The Food and Agriculture Organization of the United Nations (FAO) has reported that Mexico is the most obese country in the world.
Mexico already exceeds the United States in this indicator, due to the fact that one in three Mexicans is overweight due to poor nutrition, thereby generating an increase in cardiovascular diseases and diabetes, among others.
Both health advocates, as well as the policy and campaigns of the Federal Government of Mexico to counteract obesity, overweight and other multifactorial public health problems, have been encouraging people in recent years to reduce the consumption of certain types of beverages, including carbonated and non-carbonated beverages, sweetened with sugar and/or high fructose corn syrup.
At the local level, in August 2020, the government of the state of Oaxaca reformed the Law on the Rights of Children and Adolescents of the State of Oaxaca to prohibit the distribution, donation, gift, sale and supply of sugary drinks and packaged foods from high caloric content to minors, being exempt from said prohibitions the parents or guardians of said minors.
Also, according to the Cultiba Organization, the government of the State of Tabasco reformed in August 2020 the Health Law of the State of Tabasco, the Education Law of the State of Tabasco and the Municipal Treasury Law of the State of Tabasco, to prohibit the distribution, donation, gift, sale and supply of certain products, including pre-packaged carbonated sweetened beverages to minors.

### Task
In the text on obesity in Mexico:
(a) Which organization reported that Mexico is the most obese country in the world?
(b) According to the text, what share of Mexicans is overweight?
(c) Which organization is given as the source for the Tabasco reforms?

### Data extract
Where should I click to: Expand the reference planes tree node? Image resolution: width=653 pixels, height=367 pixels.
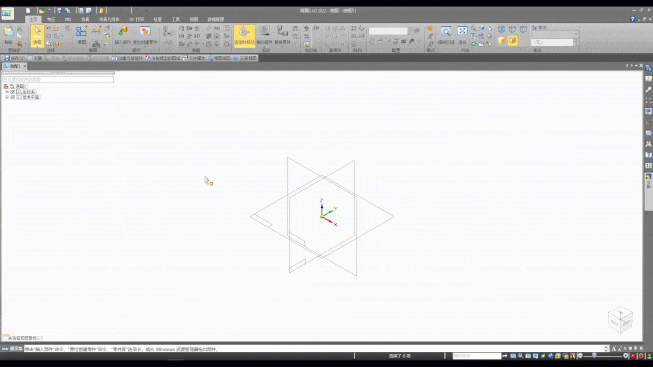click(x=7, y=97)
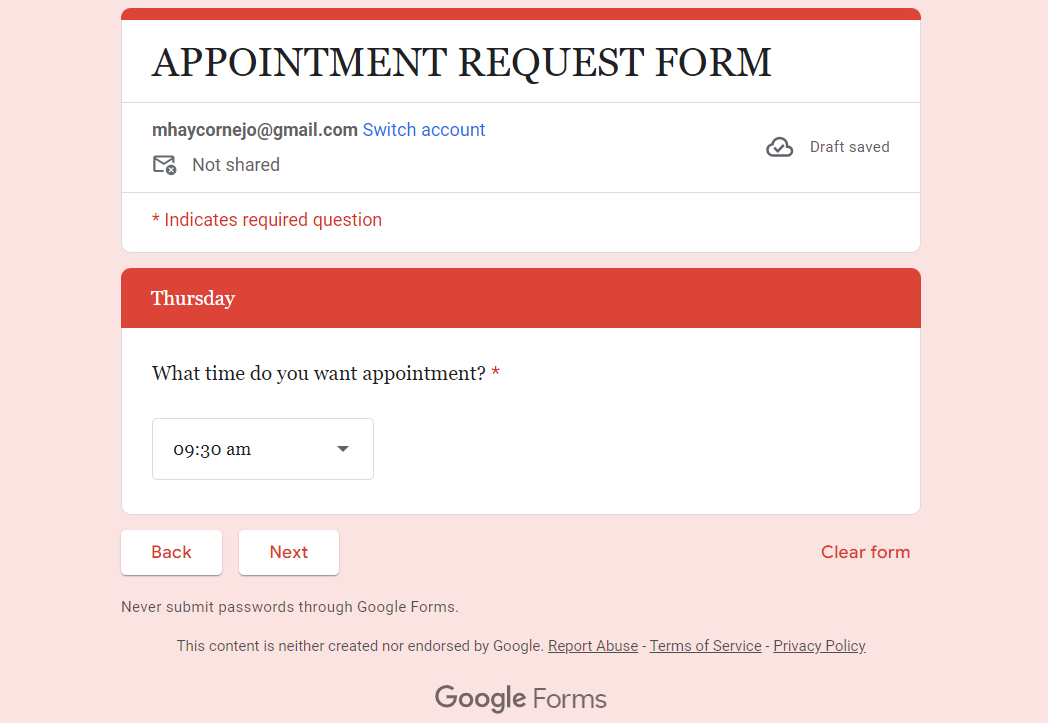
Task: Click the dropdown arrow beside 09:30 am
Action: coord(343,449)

### Worked solution
(a) The Food and Agriculture Organization of the United Nations (FAO)
(b) One in three
(c) The Cultiba Organization